## Text to read:
BEGIN

Container Freight Station Cannot Operate Without Customs Supervision: Calcutta High Court

Update: 2026-05-21 10:38 GMT

On 15 May, the Calcutta High Court upheld cost recovery charges imposed on a Container Freight Station at Haldia and rejected a challenge to demand notices issued by Customs authorities, holding that such facilities cannot function outside the framework of statutory supervision and regulatory control.

The Bench of Justice Rai Chattopadhyay dismissed the plea filed by Apeejay Infra Logistics Pvt. Ltd. and observed that a Container Freight Station cannot function without supervision, examination, sealing, clearance, and allied regulatory activities under the Customs Act. she held:

“A Container Freight Station operating under the Customs Act cannot practically function in the absence of customs supervision, examination, sealing, clearance, and allied regulatory activities. Therefore, the argument that no services were rendered or that no officers were deployed is wholly misconceived and contrary to the operational realities emerging from the records.”

Apeejay Infra Logistics, acting as custodian of a Container Freight Station at Haldia, bore cost recovery charges under its appointment terms for deployment of customs officers on an advance-payment basis.

Customs authorities issued demand notices seeking recovery of alleged dues since January 2015, which culminated in a demand of Rs. 6.75 crore for the period between 2015 and August 2020. They also restricted movement of incoming cargo from August 2020 due to alleged non-payment.

The company challenged the action and contended that Customs could not levy cost recovery charges because authorities had not sanctioned posts or physically deployed officers at the facility, which it treated as mandatory preconditions. It further contended that earlier payments occurred under ignorance of law and could not create continuing liability.

END

## Listed entries:

BEGIN

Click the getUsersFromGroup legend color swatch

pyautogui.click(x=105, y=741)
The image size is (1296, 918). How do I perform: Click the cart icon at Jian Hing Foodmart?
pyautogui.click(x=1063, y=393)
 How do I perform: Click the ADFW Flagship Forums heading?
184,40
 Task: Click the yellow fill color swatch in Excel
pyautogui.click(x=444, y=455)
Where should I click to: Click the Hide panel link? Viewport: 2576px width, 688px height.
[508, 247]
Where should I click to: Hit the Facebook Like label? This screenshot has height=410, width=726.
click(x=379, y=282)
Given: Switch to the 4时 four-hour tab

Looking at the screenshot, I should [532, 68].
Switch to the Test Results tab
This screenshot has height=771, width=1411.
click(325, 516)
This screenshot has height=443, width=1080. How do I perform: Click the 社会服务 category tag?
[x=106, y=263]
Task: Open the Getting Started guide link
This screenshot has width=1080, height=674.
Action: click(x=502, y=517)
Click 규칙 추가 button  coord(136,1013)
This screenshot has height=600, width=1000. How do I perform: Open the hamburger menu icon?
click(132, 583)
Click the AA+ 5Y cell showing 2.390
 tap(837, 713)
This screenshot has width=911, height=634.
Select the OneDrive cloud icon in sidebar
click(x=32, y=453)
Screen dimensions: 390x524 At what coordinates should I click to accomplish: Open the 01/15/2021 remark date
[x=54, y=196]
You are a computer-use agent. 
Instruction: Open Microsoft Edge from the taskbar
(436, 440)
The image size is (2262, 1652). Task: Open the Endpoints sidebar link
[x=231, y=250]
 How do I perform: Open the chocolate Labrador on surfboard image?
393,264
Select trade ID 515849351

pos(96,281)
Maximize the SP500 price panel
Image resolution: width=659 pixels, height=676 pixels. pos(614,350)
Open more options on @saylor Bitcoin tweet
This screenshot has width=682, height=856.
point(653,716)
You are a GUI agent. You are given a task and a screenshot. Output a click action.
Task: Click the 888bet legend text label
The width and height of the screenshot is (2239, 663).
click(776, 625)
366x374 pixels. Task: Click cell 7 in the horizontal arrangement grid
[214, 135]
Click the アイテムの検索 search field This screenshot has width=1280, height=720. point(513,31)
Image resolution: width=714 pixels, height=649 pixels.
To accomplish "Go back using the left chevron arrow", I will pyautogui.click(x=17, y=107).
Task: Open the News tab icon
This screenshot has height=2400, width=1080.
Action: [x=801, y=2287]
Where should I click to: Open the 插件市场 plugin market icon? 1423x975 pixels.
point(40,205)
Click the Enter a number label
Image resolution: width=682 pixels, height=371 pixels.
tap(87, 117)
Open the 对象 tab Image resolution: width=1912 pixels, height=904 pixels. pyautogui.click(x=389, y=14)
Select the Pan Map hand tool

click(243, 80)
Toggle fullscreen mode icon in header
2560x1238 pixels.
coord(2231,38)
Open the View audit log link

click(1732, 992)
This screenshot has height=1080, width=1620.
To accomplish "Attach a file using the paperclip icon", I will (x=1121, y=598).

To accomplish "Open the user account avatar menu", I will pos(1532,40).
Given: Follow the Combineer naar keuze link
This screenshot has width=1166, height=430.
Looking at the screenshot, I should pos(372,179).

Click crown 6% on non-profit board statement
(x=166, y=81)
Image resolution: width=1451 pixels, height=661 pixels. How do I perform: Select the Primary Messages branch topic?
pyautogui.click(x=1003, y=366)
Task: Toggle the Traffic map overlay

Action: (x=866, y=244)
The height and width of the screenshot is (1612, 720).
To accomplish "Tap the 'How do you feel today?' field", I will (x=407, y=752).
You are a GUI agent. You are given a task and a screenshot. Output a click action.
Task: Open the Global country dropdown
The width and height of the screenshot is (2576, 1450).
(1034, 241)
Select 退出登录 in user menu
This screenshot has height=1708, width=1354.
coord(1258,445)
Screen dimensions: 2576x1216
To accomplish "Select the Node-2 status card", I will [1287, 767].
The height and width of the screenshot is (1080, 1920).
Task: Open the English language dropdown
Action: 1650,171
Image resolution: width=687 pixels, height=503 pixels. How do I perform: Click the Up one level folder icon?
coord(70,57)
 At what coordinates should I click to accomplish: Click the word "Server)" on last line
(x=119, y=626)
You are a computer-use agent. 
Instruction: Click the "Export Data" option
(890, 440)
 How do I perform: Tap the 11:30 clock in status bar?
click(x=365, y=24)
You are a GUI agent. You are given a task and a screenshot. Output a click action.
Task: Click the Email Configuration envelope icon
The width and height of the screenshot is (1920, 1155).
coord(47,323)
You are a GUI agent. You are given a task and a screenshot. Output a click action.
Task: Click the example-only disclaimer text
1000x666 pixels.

END

## Tasks:
1. Reproduce the article on the Calcutta High Court ruling about the Container Freight Station word for word.
2. How many lines of the records contain the string "Select", counting only case-sensitive matches? Reply with the number only.
The article and the records are unrelated to each other.

## The answers:
1.
Container Freight Station Cannot Operate Without Customs Supervision: Calcutta High Court

Update: 2026-05-21 10:38 GMT

On 15 May, the Calcutta High Court upheld cost recovery charges imposed on a Container Freight Station at Haldia and rejected a challenge to demand notices issued by Customs authorities, holding that such facilities cannot function outside the framework of statutory supervision and regulatory control.

The Bench of Justice Rai Chattopadhyay dismissed the plea filed by Apeejay Infra Logistics Pvt. Ltd. and observed that a Container Freight Station cannot function without supervision, examination, sealing, clearance, and allied regulatory activities under the Customs Act. she held:

“A Container Freight Station operating under the Customs Act cannot practically function in the absence of customs supervision, examination, sealing, clearance, and allied regulatory activities. Therefore, the argument that no services were rendered or that no officers were deployed is wholly misconceived and contrary to the operational realities emerging from the records.”

Apeejay Infra Logistics, acting as custodian of a Container Freight Station at Haldia, bore cost recovery charges under its appointment terms for deployment of customs officers on an advance-payment basis.

Customs authorities issued demand notices seeking recovery of alleged dues since January 2015, which culminated in a demand of Rs. 6.75 crore for the period between 2015 and August 2020. They also restricted movement of incoming cargo from August 2020 due to alleged non-payment.

The company challenged the action and contended that Customs could not levy cost recovery charges because authorities had not sanctioned posts or physically deployed officers at the facility, which it treated as mandatory preconditions. It further contended that earlier payments occurred under ignorance of law and could not create continuing liability.

2. 6